**Exercise brief**
Quote the lines from the one containing "How do I perform: Expand" through the end of the records, both included, leaving out the pictures.

Dataset items
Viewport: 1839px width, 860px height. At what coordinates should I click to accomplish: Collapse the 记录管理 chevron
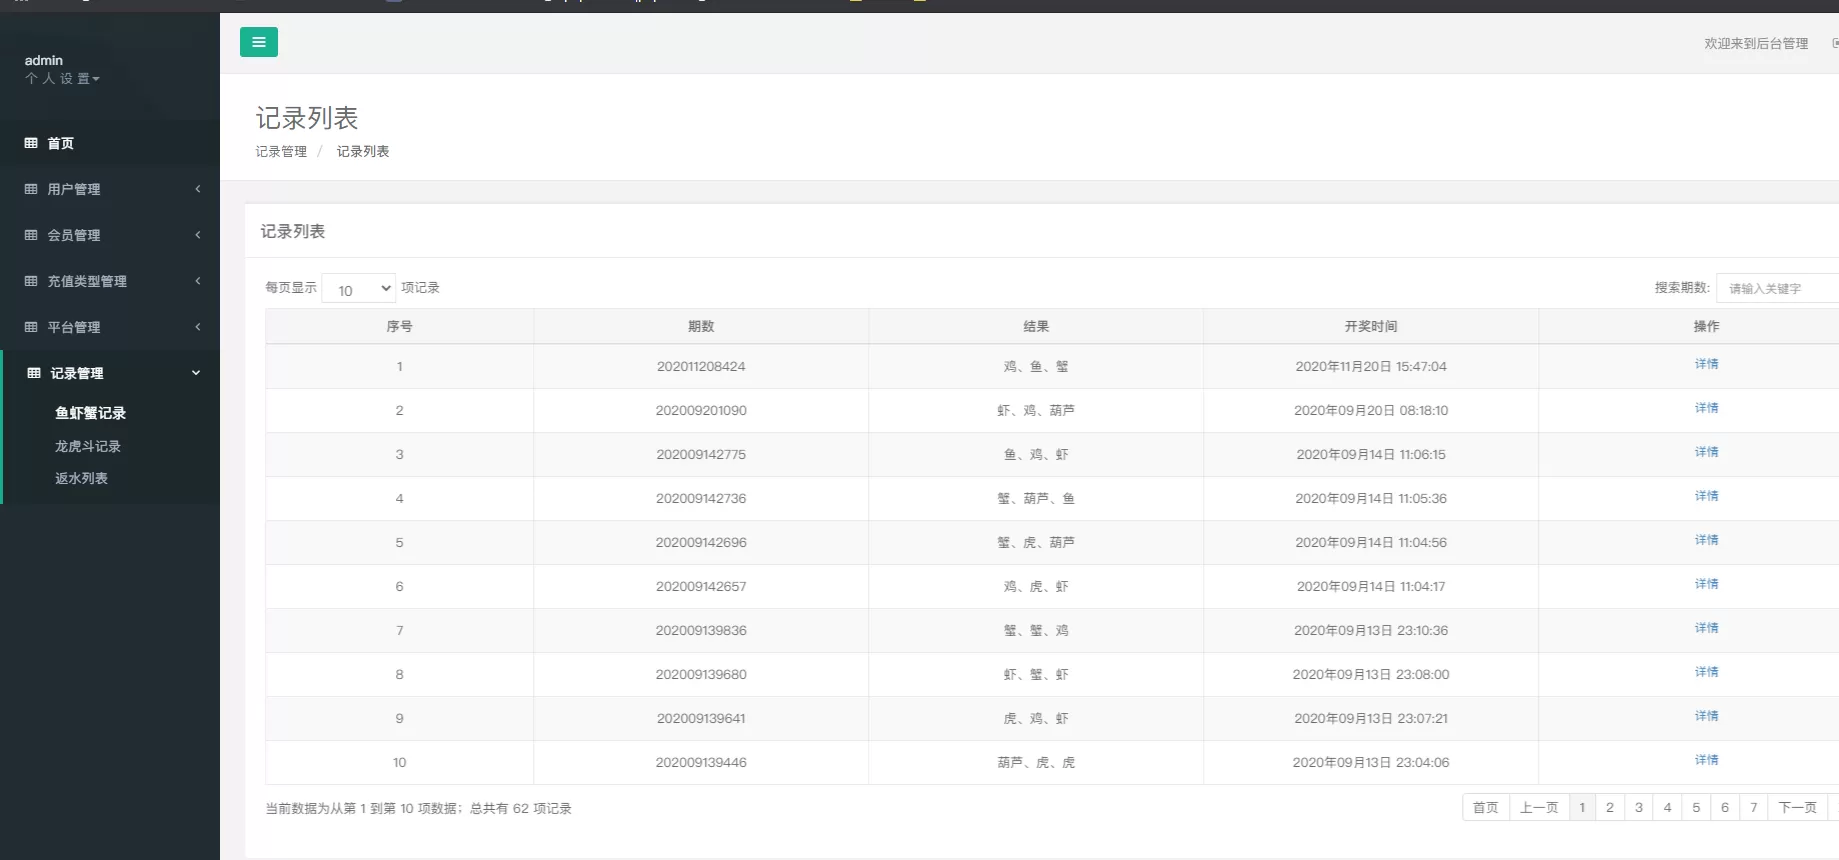(x=196, y=373)
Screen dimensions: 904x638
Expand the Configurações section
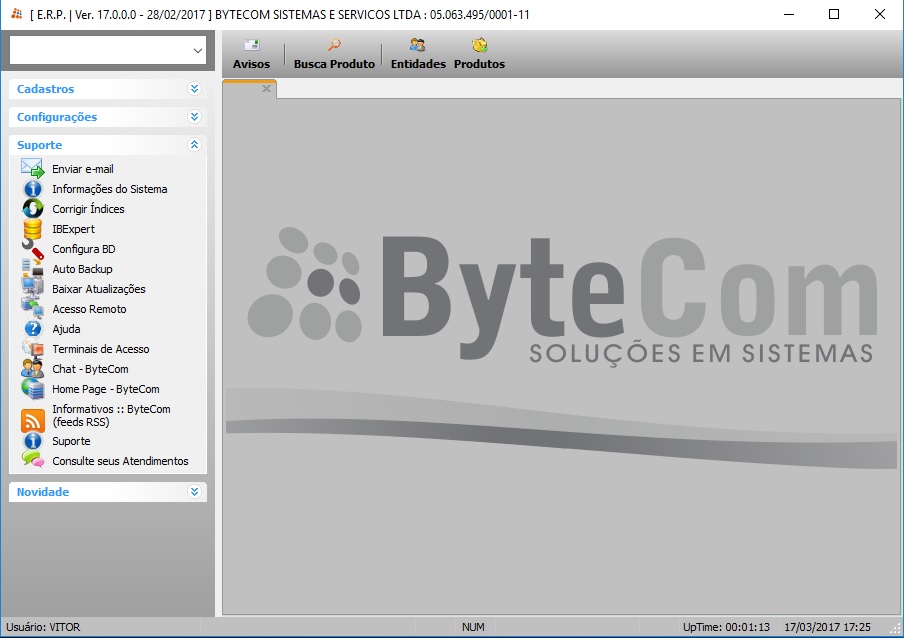194,117

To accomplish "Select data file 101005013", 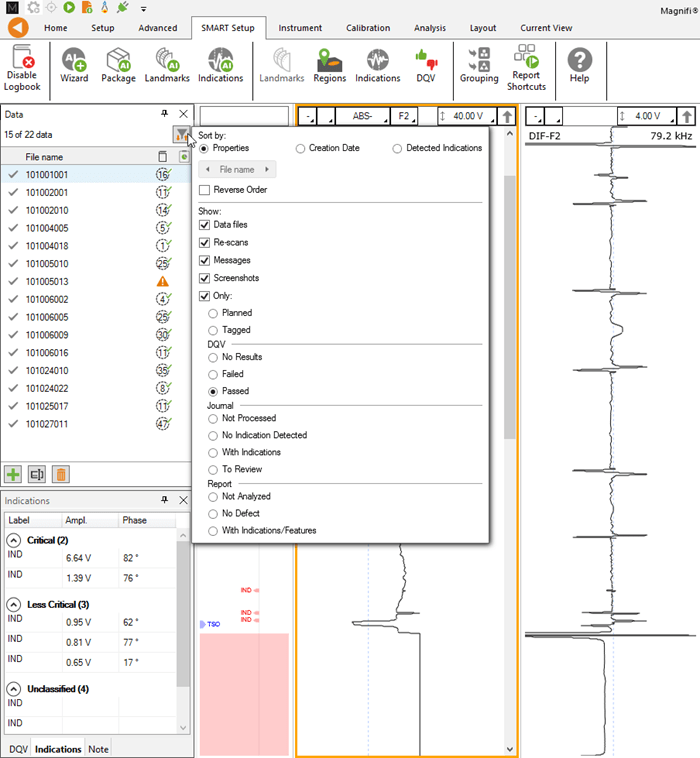I will [x=47, y=282].
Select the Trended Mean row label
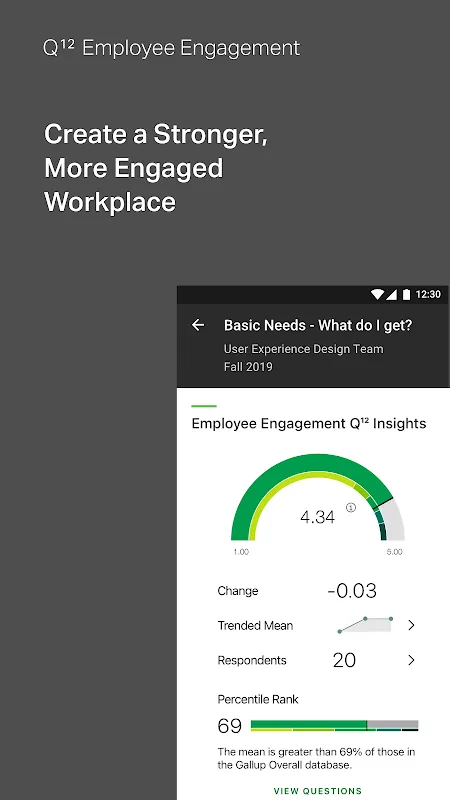Viewport: 450px width, 800px height. (x=255, y=626)
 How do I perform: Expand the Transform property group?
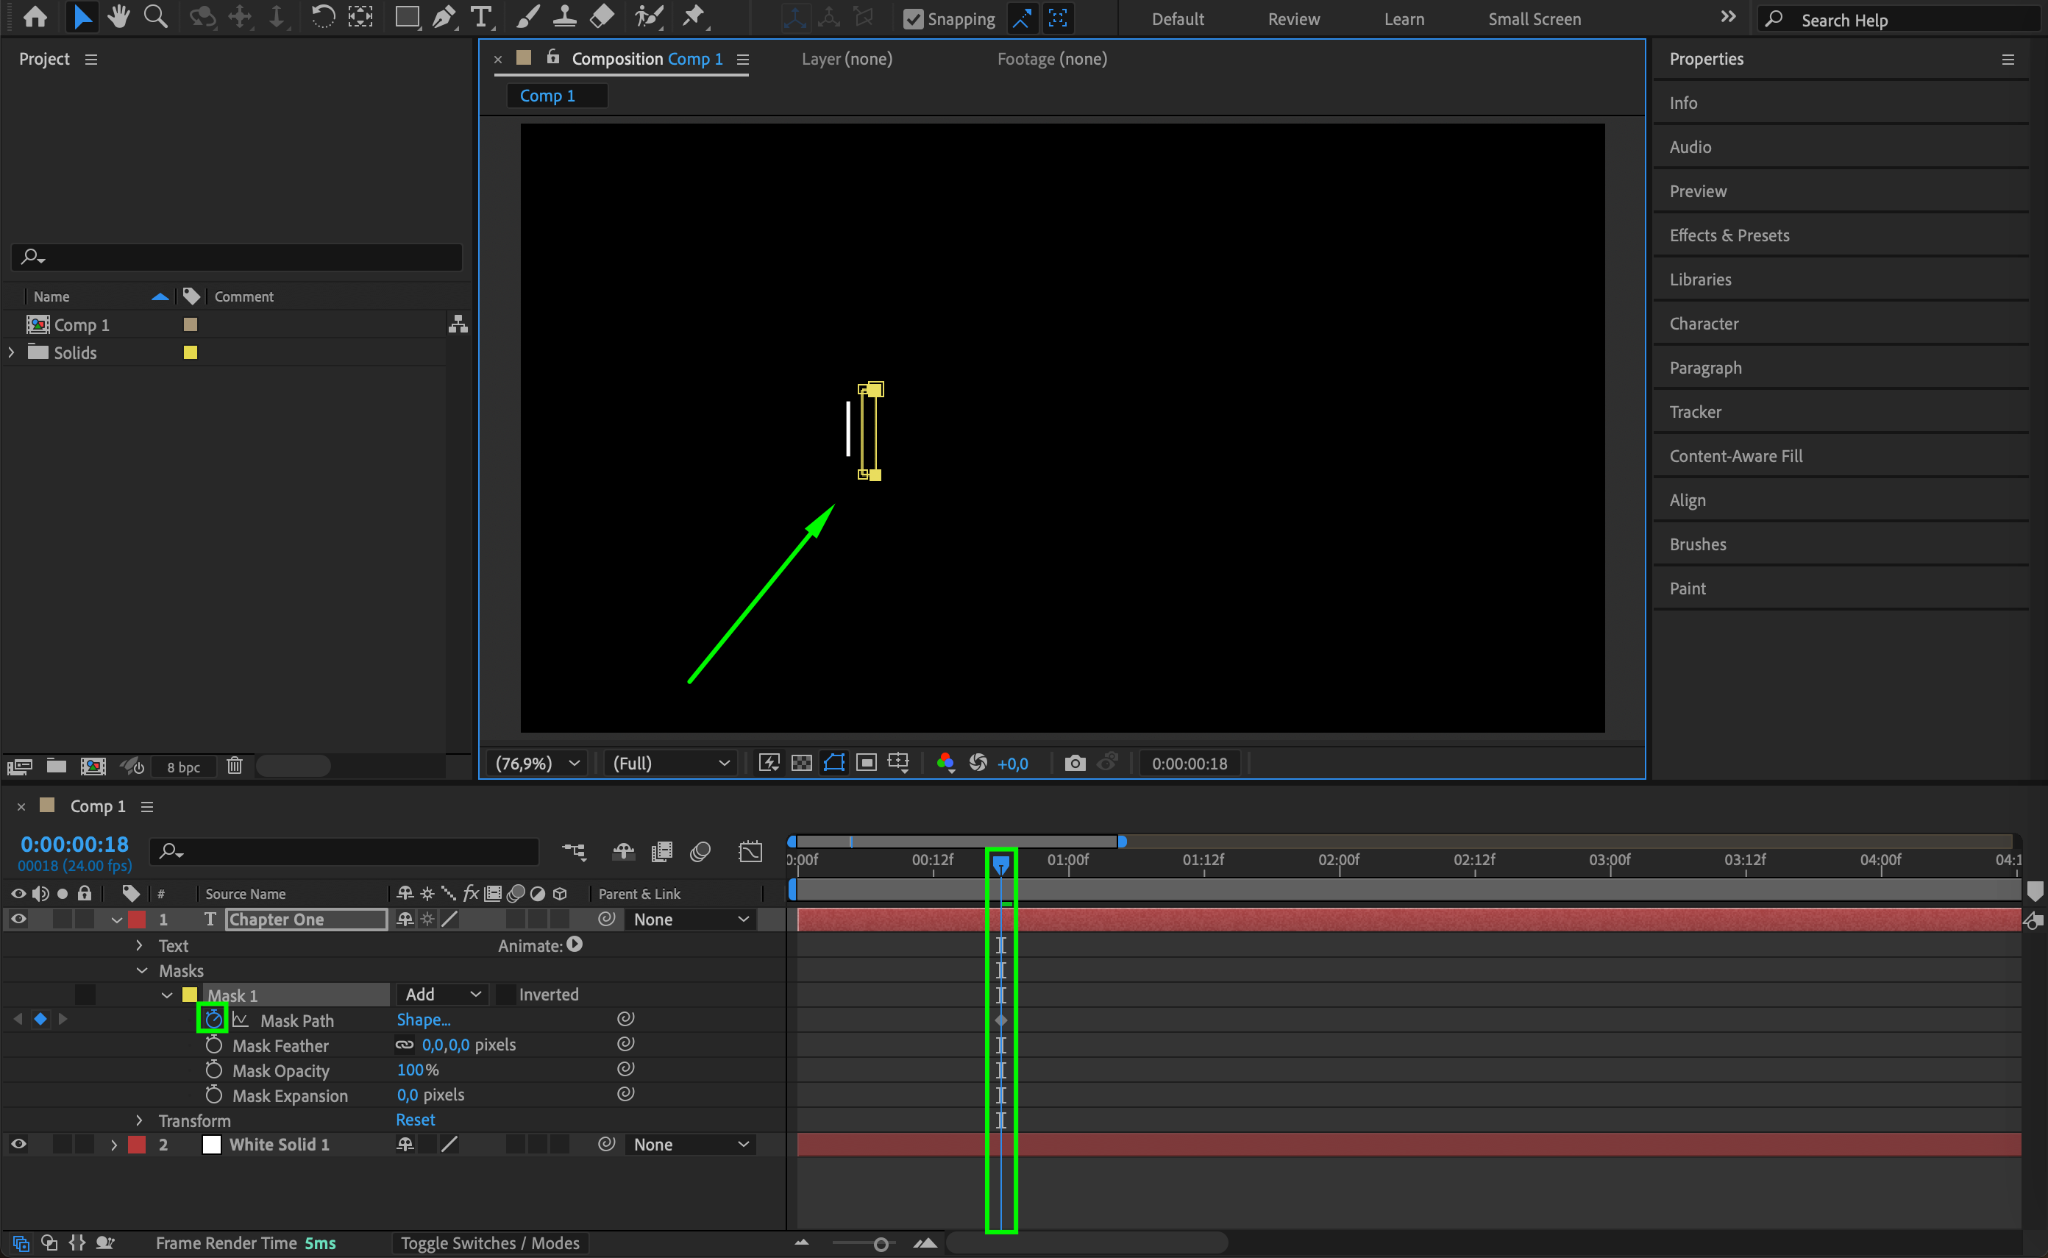(x=139, y=1120)
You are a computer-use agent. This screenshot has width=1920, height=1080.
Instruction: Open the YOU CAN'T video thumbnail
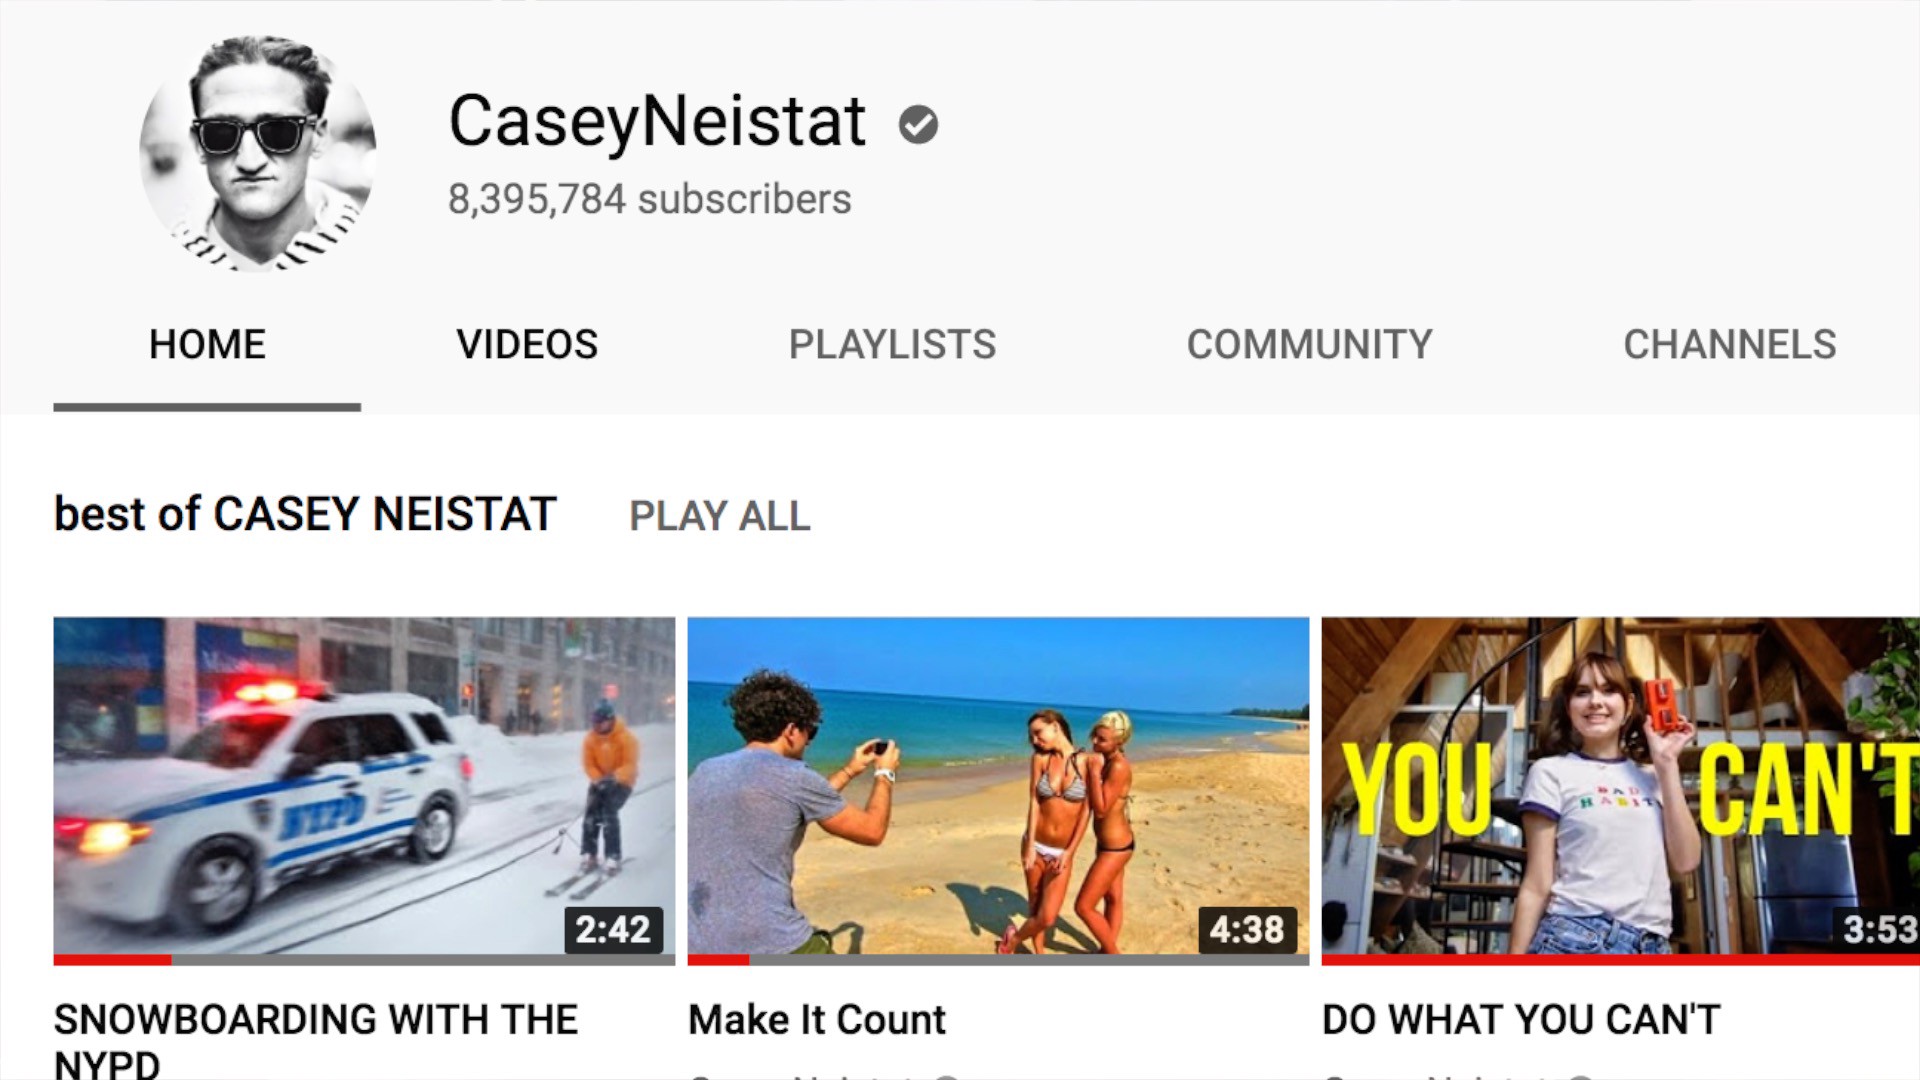[x=1621, y=786]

**In response**
 How do I perform: Expand the Transform property group?
(x=139, y=1120)
You are a computer-use agent. This screenshot has width=1920, height=1080.
Instruction: Open the YOU CAN'T video thumbnail
[x=1621, y=786]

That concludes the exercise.